Completou o ensino primário em Timor-Leste e o secundário foi feito na Indonésia e Portugal. No país lusitano, viveu grande parte do tempo em Oeiras .
Terminado o ensino secundário, Almério Lopes participou numa formação de jornalismo, entre 2003 e 2005. “Em Portugal, aprendi a ser mais disciplinado. Também aprendi a língua, a cultura e fiz amizades”, partilhou.
Em 2005, quando muitos timorenses foram trabalhar para Inglaterra, Almério Lopes também embarcou nessa aventura, tendo vivido em Oxford durante um ano. Atualmente, domina cinco línguas: português, inglês, espanhol, indonésio e tétum.
No ano seguinte, Almério Lopes recebeu uma oferta de trabalho e regressou a Timor-Leste. “Comecei a trabalhar para uma instituição dos Estados Unidos da América, a Naval Criminal Investigation Service (NCIS), no Destacamento de Proteção das Forças (FDP, em inglês), como assistente do Agente Especial do Destacamento de Proteção das Forças”, sublinhou.
Entre 2009 e 2015, assumiu o cargo de gestor de campo que fornece conhecimentos especializados e apoio logístico. Prestou serviço na gestão de transporte de camiões e veículos para os Sea Bees da Marinha dos EUA, durante a sua implantação em Timor-Leste.
Também desempenhou trabalhos com as Forças Aéreas dos EUA, atuando como gestor dos transportes e tradutor para a Pacific Angel Mission, uma operação conjunta humanitária e cívico-militar, em Baucau, que envolveu ainda as F-FDTL e forças australianas.

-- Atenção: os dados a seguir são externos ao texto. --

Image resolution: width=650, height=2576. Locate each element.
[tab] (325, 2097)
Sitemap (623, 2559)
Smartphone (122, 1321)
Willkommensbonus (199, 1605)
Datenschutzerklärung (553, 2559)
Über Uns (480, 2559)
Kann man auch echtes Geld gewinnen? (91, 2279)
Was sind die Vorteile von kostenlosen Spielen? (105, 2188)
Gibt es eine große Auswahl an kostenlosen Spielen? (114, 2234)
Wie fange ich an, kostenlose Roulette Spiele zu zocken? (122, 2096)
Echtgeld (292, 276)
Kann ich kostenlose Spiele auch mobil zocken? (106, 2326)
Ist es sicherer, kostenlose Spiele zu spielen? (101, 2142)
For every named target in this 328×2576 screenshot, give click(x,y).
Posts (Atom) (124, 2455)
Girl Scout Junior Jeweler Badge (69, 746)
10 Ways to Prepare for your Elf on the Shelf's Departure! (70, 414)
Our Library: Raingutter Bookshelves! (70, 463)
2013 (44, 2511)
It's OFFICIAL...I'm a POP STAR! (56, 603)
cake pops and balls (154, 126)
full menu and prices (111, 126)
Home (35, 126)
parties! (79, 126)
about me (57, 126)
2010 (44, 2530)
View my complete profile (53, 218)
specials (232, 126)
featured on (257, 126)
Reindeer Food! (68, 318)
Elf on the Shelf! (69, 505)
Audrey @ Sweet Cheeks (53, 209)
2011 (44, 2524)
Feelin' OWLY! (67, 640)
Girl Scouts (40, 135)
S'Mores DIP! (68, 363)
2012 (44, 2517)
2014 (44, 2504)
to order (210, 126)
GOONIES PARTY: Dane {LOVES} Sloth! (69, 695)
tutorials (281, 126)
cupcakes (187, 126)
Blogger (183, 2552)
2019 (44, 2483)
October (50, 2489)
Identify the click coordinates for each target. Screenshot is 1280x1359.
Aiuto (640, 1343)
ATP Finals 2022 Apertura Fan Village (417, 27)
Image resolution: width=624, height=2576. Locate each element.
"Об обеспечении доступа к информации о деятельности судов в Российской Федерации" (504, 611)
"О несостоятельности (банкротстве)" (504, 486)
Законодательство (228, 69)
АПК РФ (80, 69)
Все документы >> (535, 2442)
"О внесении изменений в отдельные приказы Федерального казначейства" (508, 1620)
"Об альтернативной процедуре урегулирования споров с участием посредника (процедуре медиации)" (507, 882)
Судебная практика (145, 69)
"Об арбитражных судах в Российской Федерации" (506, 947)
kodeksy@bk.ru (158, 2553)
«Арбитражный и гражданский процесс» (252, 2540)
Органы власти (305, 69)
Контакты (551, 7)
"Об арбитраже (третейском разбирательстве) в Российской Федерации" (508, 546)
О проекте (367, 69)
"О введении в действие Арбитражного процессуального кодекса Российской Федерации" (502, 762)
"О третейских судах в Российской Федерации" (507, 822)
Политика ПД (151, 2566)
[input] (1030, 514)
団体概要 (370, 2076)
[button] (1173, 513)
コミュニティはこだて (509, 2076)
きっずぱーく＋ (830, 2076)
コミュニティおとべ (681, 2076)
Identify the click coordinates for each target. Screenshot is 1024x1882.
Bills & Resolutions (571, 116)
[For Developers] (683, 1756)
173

“A Pacific Angel pressupõe várias atividades simultâneas de assistência civil-militar, incluindo programas médicos que consistem em: medicina dentária, optometria, saúde da mulher, medicina geral, programas de engenharia e intercâmbios de peritos na área da educação em saúde pública e educação veterinária”, explicou.
A sua dedicação ao trabalho, valeu-lhe uma condecoração pelas Forças Aéreas dos EUA.
Em 2012, integrou ainda a Missão de Observação Eleitoral da União Europeia em Timor-Leste, como Assistente de Operação especializado. Ajudou na conceção, planeamento e execução de todas as atividades logísticas necessárias para garantir o sucesso das atividades.
Já em dezembro 2019, participou, durante um mês, na formação de Combate Tático e Tratamento de Feridos (Tactical Combat and Casualty Care), nos EUA, sendo treinado por ex-membros do grupo Armas Táticas Especiais ou (SWAT, em inglês).
“Através dos meus contactos com as forças, tive esta oportunidade, mas fui eu que paguei o curso. Quis frequentar esta formação, porque em locais de conflito precisam sempre de pessoal com qualificação especial. Se, no futuro, o meu negócio não correr bem, tenho esta formação que me permitirá trabalhar no estrangeiro, na área da segurança”, detalhou Almério Lopes. Atualmente, é dono de uma empresa que realiza impressões, em Colmera.
Almério Lopes também integra a organização SABEH (Saúde ba Ema Hotu ou Saúde para Todos), que presta serviços para a população nas áreas rurais que tem dificuldade em aceder a cuidados médicos.
Para além disso, está a desenvolver uma iniciativa voltada para atender os jovens. “Ainda tenho de apresentar o projeto ao Governo. Pretende-se desenvolver as capacidades dos jovens, para isso vamos fomentar as habilidades básicas para que, no futuro, consigam concorrer a vagas na Proteção Civil, Bombeiros, Polícia Nacional de Timor-Leste e F-FDTL”, afirma.
Almério Lopes incentiva os jovens a não deixarem de sonhar, apelando para que estejam atentos e não deixem escapar as oportunidades que aparecem.